| REQUEST |
Retype the following excerpt on parsing HTML with the R XML package in full, reproducing every line, character, and symbol without alteration.
BEGIN DOCUMENT SECTION
2. The C-level node structure is converted into an object of the R language through handler functions.
library(XML)
parsed_fortune <- htmlParse(fortune)
parsed_fortune <- htmlParse(fortune, encoding = "UTF-8")
class(parsed_fortune)
## [1] "HTMLInternalDocument" "HTMLInternalDocument" "XMLInternalDocument"
## [4] "XMLAbstractDocument"
parsed_fortune
## <!DOCTYPE HTML PUBLIC "-//IETF//DTD HTML//EN">
## <html>
## <head><title>Collected R wisdoms</title></head>
## <body>
## <div id="R Inventor" lang="english" date="June/2003">
## <h1>Robert Gentleman</h1>
## <p><i>'What we have is nice, but we need something very different'</i></p>
## <p><b>Source: </b>Statistical Computing 2003, Reisensburg</p>
## </div>
##
## <div lang="english" date="October/2011">
## <h1>Rolf Turner</h1>
## <p><i>'R is wonderful, but it cannot work magic'</i> <br><emph>answering a request for automatic generation of 'data from a known mean and 95% CI'</emph></p>
## <p><b>Source: </b><a href="https://stat.ethz.ch/mailman/listinfo/r-help">R-help</a></p>
## </div>
##
## <address>
## <a href="http://www.r-datacollectionbook.com"><i>The book homepage</i></a><a></a>
## </address>
##
## </body>
## </html>
##
Asking what information we are interested in and identifying where the information is located in a specific document
Tailoring a query to the document and obtaining the desired information
(Re)casting the extracted values into a format that facilitates further analysis
XPath is a query language that is useful for addressing and extracting parts from HTML/XML documents.
END DOCUMENT SECTION
BEGIN INFORMATION GIVEN
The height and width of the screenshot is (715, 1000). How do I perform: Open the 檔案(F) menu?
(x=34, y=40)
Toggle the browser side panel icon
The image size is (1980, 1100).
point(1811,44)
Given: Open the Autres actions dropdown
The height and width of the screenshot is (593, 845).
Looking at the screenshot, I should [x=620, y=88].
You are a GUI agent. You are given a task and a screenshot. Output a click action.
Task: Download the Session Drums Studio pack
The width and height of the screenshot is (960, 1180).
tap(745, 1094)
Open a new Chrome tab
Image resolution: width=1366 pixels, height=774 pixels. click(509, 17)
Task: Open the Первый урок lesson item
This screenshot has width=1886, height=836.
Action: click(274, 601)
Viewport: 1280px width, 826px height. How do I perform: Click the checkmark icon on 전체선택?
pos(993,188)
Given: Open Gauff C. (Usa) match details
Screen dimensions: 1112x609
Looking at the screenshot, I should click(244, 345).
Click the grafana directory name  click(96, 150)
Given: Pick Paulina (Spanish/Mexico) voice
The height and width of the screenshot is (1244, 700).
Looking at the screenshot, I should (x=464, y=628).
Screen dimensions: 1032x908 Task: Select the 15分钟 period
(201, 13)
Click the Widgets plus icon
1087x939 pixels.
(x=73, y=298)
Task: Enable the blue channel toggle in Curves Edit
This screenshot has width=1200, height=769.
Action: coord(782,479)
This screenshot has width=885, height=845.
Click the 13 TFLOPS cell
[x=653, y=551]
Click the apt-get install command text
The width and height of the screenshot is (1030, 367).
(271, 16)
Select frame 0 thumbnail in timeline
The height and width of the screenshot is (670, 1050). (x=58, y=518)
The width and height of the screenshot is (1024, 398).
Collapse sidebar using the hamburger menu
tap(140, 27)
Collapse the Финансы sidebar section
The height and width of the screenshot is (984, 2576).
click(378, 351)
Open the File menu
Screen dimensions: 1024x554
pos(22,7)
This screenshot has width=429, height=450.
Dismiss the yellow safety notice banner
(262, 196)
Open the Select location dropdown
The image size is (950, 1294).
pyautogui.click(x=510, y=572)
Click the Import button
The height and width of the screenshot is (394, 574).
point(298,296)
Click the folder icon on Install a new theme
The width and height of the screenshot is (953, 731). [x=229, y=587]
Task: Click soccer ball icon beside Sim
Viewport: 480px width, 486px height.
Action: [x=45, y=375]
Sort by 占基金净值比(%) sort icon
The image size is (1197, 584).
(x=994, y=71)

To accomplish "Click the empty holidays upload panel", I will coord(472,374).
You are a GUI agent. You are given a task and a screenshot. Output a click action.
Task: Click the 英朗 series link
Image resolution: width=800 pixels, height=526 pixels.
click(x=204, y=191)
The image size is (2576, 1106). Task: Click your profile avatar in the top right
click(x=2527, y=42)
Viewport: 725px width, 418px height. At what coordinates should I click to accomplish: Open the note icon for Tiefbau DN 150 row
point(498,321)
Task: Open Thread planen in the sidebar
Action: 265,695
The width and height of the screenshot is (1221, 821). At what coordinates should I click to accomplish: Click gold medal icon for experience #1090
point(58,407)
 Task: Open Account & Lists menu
END INFORMATION GIVEN
| EXERCISE ANSWER |
2. The C-level node structure is converted into an object of the R language through handler functions.
library(XML)
parsed_fortune <- htmlParse(fortune)
parsed_fortune <- htmlParse(fortune, encoding = "UTF-8")
class(parsed_fortune)
## [1] "HTMLInternalDocument" "HTMLInternalDocument" "XMLInternalDocument"
## [4] "XMLAbstractDocument"
parsed_fortune
## <!DOCTYPE HTML PUBLIC "-//IETF//DTD HTML//EN">
## <html>
## <head><title>Collected R wisdoms</title></head>
## <body>
## <div id="R Inventor" lang="english" date="June/2003">
## <h1>Robert Gentleman</h1>
## <p><i>'What we have is nice, but we need something very different'</i></p>
## <p><b>Source: </b>Statistical Computing 2003, Reisensburg</p>
## </div>
##
## <div lang="english" date="October/2011">
## <h1>Rolf Turner</h1>
## <p><i>'R is wonderful, but it cannot work magic'</i> <br><emph>answering a request for automatic generation of 'data from a known mean and 95% CI'</emph></p>
## <p><b>Source: </b><a href="https://stat.ethz.ch/mailman/listinfo/r-help">R-help</a></p>
## </div>
##
## <address>
## <a href="http://www.r-datacollectionbook.com"><i>The book homepage</i></a><a></a>
## </address>
##
## </body>
## </html>
##
Asking what information we are interested in and identifying where the information is located in a specific document
Tailoring a query to the document and obtaining the desired information
(Re)casting the extracted values into a format that facilitates further analysis
XPath is a query language that is useful for addressing and extracting parts from HTML/XML documents.